6年 比

基準となる共通量を自分たちで考えた比の表し方

1 指導のねらい

比は,二つの数量AとBの割合を,同じ基準となる大きさを基にして,簡単な整数の組を用いて表す(A:B)方法である。

これまで,二つの数量の大きさを比較しその割合を表す場合は,どちらか一方を基準量として,AはBの何倍かなどについて学習してきている。ここでは,共通の基準量が変わっても,二つの数量の割合が変わらないことや比の意味について理解することがねらいである。

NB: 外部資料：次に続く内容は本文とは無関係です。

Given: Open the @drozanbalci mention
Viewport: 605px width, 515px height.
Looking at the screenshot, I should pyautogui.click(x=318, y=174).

また,日常生活から比が用いられる事象を探したり,それを活用して物事を処理したりすることができるよう指導することが大切である。

2 私のアイディア

(1) 身近な問題で,二つの量の比べ方がいろいろできる教材の工夫

これまで学習した二つの量の比べ方(差,倍)を振り返りながら,新しい二つの量の表し方である『比』の導入につなげることができる。

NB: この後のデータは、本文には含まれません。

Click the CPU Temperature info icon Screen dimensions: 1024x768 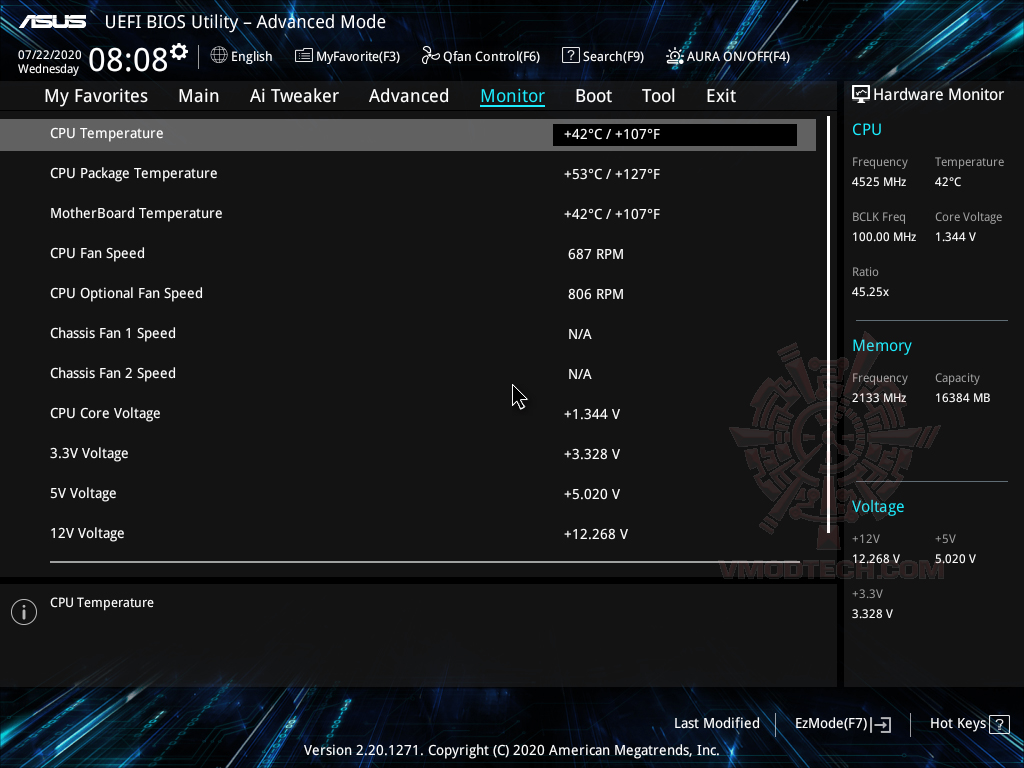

(2) 児童自ら基準量を決め,二つの数量で表すことに気づく算数的活動の工夫

割合はどれも同じではあるが,基準となる量(袋に詰める量)を自分で決めることで,「赤りんご袋と青りんご袋」のようにいろいろ表せることに気づき,経験できる。

3 授業の実際

1 目標

いろいろな基準量を決め,二つの数量の割合の新しい表し方(比)について考えることができる。

2 展開

学習活動 発問と子どもの反応・指導のポイント
1 りんごの数を比べる。

 

ポイント
 りんごの絵だけを出すことで,「うわ~,たくさんある」「どちらが多いかな」という声が出て,比べてみたいという意欲がわく。その後,数値を示すことで差や倍で比べさせていくようにする。
りんごの数を比べてましょう。
赤りんごの方が20個多いです。
青りんごの方が20個少ないです。
赤りんごは青りんごの1.5倍です。60÷40=1.5だからです。
青りんごは赤りんごの2/3倍です。
2 赤りんごと青りんごを,同じ数ずつ袋に詰めると何袋ずつできるか,考える。
比べ方には,差や倍で比べる方法がありましたね。
今日の問題です。
赤りんごと青りんごを同じ数ずつそれぞれ詰めると何袋ずつできるでしょう。
僕は10個ずつ詰めよう。そうすると,赤りんごの方は6袋,青りんごの方は4袋になるね。
私は5個ずつ入れて,赤りんごが12袋,青りんごが8袋になったよ。
ポイント
 方法や意味が分からない場合は,具体的に10個の場合を考えさせ,袋に詰める操作をやってみる。その後,自分で袋に入れる数を変えて,袋に詰める活動をしながら見つけていくようにする。
3 結果を出し合う。
結果を出し合いましょう。
これを見て気づいたことはありませんか。
袋の中のりんごが多いと,袋の数は少ないです。
でも,りんごの数は同じだよ。
袋の数で比べると,どれも1.5倍だ。
4 比の表し方と用語を知る。
袋の数で比べたとき,赤りんご3袋と青りんご2袋の場合を割合で表すと,3:2と書いて,「三対二」といいます。このように表された割合を「比」と言います。他の袋の数も,比を使って表してみましょう。
10個ずつ詰めたときは,6:4だ。
ポイント
割合の表し方の一つとしての比を,袋詰めの活動を基にして,具体的に知らせる。
5 比の表し方の練習をする。
(1) 基準量を自分で決め,比に表す。
次の問題を,比で表そう。
兄が500円,弟が300円持っています。兄と弟の割合を比で表しましょう。
簡単!500:300です。
わけをいいます。それは1円玉で考えたからです。
他にもあります。100円玉で考えると,5:3です。
50円玉で考えると,10:6です。
10円玉で考えると,50:30です。
5円玉で考えると,100:60です。
ポイント
 比は基準量を決めると,いろいろ表せることを知らせ,お金の問題でシェマ化しておく。
  (2) 個人で練習する。
(教科書P62より)
①ドレッシングのす30mlとサラダ油50mlの比
②赤のリボン4mと青のリボン2.5mの比
③ポットの水3/4Lとやかんの水5/8Lの比
①は簡単だ。比は30:50だね。
②や③は分数を使っても表せるんだね。
比較する2つの数をそのまま使って表せるから,比はとっても便利だね。
ポイント
 簡単な比の表し方を練習し,比の良さに気づかせていくようにする。
6 身の回りで比の使われているところを考え,本時のまとめをする。
身の回りで,「比」が使われているのを見たことがありますか。
そうめんのつゆは「水2:つゆ1」と書いてあった。
料理の番組で使われていたな。
これまでは一つの数字を使って割合を表していたけど,比は2つの数字をそのまま使って表せるから便利だね。

4 授業を終えて

(1) 児童にとって身近な問題を教材として扱ったことで,どの子も興味・関心をもって授業に参加することができた。また,これまでの二量の比べ方を振り返ることができ,その考え方の基礎の上で比の表し方へとつなげることができた。

(2) 袋に詰める場を設定し,具体的に袋詰め(線で囲む)の活動を取り入れたことで,基準とする共通な量に気づき,基準量によっていろいろな比の表し方があることを視覚的にも捉えることができた。